**Problem 1:** Does each statement below agree with the blog post about Panderavis? (a) Panderavis had three limbs, like the other large land animals on the colony world. (b) Later research identified Panderavis as a therizinosaur. (c) Engineers found the remains of Panderavis. For each, answer yes or no and quote the words of the post that decide it.
**Problem 2:** Reproduce word for word the part of the blog post about Panderavis from "Thursday, March 7, 2013" up to and including "ago on Earth.".

**Text for analysis:**

A Warning

WARNING:
This blog is about speculative biology. It involves sex. It's a natural thing. Get over it.

Thursday, March 7, 2013

An Early Warning

A reconstruction of Panderavis shows it's rake like claws, with which it dug furrows in the soil to find its food. Opportunistic local animals walk alongside Panderavis, looking for morsels left over from its feasting.

During those times, a small discovery of immense implications warned humanity that it might not be alone.
On a newly colonized world, engineers had stumbled across the remains of a puzzling creature, considered so because it had every hallmark of terrestrial animals on an alien planet. Justifiably named Panderavis pandora, the colossal fossil belonged to a bird-like creature with enormous claws. Later research determined it to be a highly derived therizinosaur, from a lineage of herbivorous dinosaurs that died out millions of years ago on Earth.
While every other large land animal on that colony world had three limbs, a copper based skeletal system and hydrostatically operated muscles; Panderavis was a typical terrestrial vertebrate with calcium-rich bones and four extremities. Finding it there was as unlikely as finding an alien creature in Earth’s own strata.
For some, it was irrefutable proof of divine creation. The religious resurgence, fueled at first by mankind’s apparent loneliness in the heavens, got even more intensified.

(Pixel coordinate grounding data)

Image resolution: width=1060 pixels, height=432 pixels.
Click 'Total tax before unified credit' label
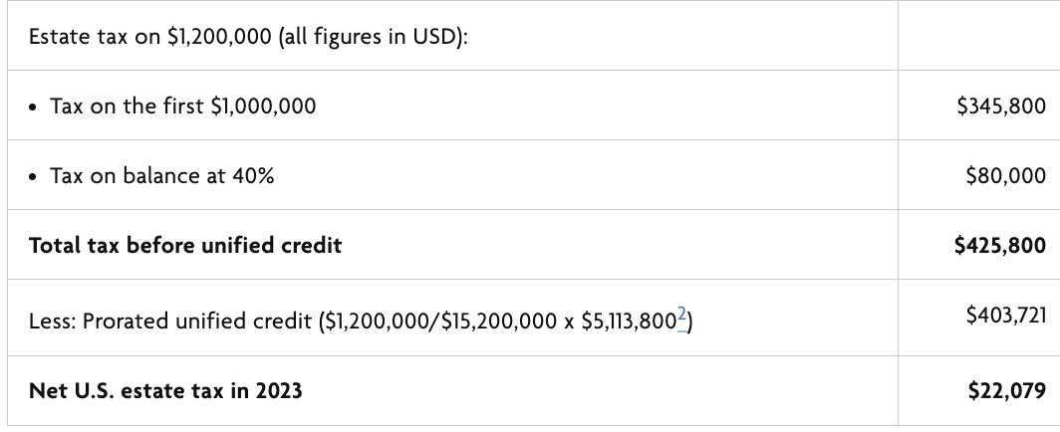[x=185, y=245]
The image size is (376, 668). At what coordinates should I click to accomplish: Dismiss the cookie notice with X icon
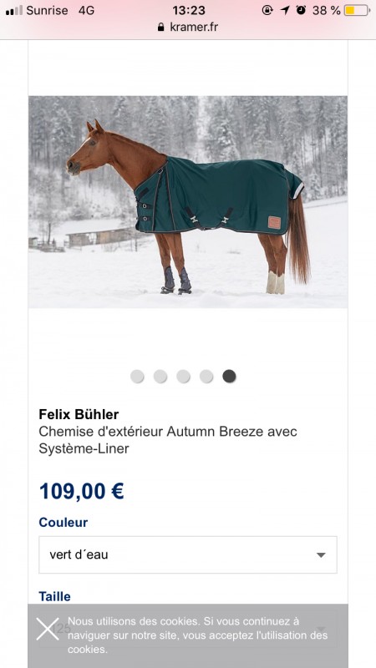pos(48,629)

**Reply 1:**
(a) No: "Panderavis was a typical terrestrial vertebrate with calcium-rich bones and four extremities."
(b) Yes: "Later research determined it to be a highly derived therizinosaur"
(c) Yes: "engineers had stumbled across the remains of a puzzling creature"

**Reply 2:**
Thursday, March 7, 2013

An Early Warning

A reconstruction of Panderavis shows it's rake like claws, with which it dug furrows in the soil to find its food. Opportunistic local animals walk alongside Panderavis, looking for morsels left over from its feasting.

During those times, a small discovery of immense implications warned humanity that it might not be alone.
On a newly colonized world, engineers had stumbled across the remains of a puzzling creature, considered so because it had every hallmark of terrestrial animals on an alien planet. Justifiably named Panderavis pandora, the colossal fossil belonged to a bird-like creature with enormous claws. Later research determined it to be a highly derived therizinosaur, from a lineage of herbivorous dinosaurs that died out millions of years ago on Earth.